I know I could do an iptables direct, but that doesn’t seem like the
“right” way to do it.
What I’m trying to do is allow a specific service, only for a specific ip.
Effectively, SNMP should be allowed form a specific IP address (the systems monitor). What would be the most correct way of doing this?
Create a zone for the snmp, then add the associated interface to that zone?
firewall-cmd –zone=monitoring –add-source=1.2.3.4/32
firewall-cmd –zone=monitoring –add-service=snmp firewall-cmd –zone=monitoring –add-interface=ens192
firewall-cmd –runtime-to-permanent
Would this be an appropriate approach? Is it the ‘most correct’ way?
4 thoughts on - Firewalld Rule Syntax
I went ahead and tried this and found that the zone and service must first be created, which requires use of:
firewall-cmd –new-zone=monitoring –permanent (–permanent is required)
firewall-cmd –new-service=snmp
edit /etc/firewalld/services/snmp.xml:
snmp
Simple Network Management Protocol
firewall-cmd –reload
However, at the end firewall-cmd –zone=monitoring –add-interface=ens192
This results in a zone conflict. I’m not sure if it’s even possible to have two zones on the interface.
However, at the end
I don’t believe an interface can belong to multiple zones.
Instead I think you what a rich rule, the example below would add this to the default zone
firewall-cmd –add-rich-rule ‘rule family=“ipv4” source address=“x.x.x.x/16”

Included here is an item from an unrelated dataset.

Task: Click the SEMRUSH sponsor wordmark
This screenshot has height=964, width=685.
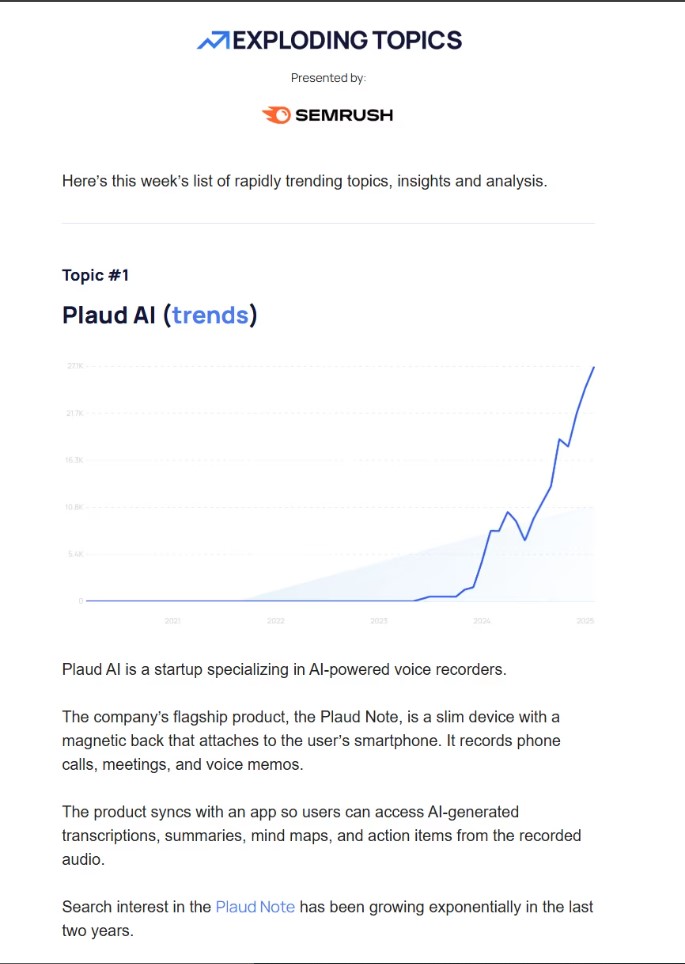Action: (x=344, y=115)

service name=“http” accept’
first be created, which requires use of:
have two zones on the interface.
A zone applies to a source network or interface.
Have a flick through:
https://www.hogarthuk.com/?q=node/9
Surprised SNMP isn’t already defined as a service in
/usr/lib/firewalld/services …. Perhaps snmpd ? Don’t have a system to hand to check.
I didn’t think to try “snmpd”, because “http” isn’t “httpd” and so on.
I was also surprised to not find SNMP defined, though it was easy enough to do so. I would have assumed that anything in /etc/services would be defined.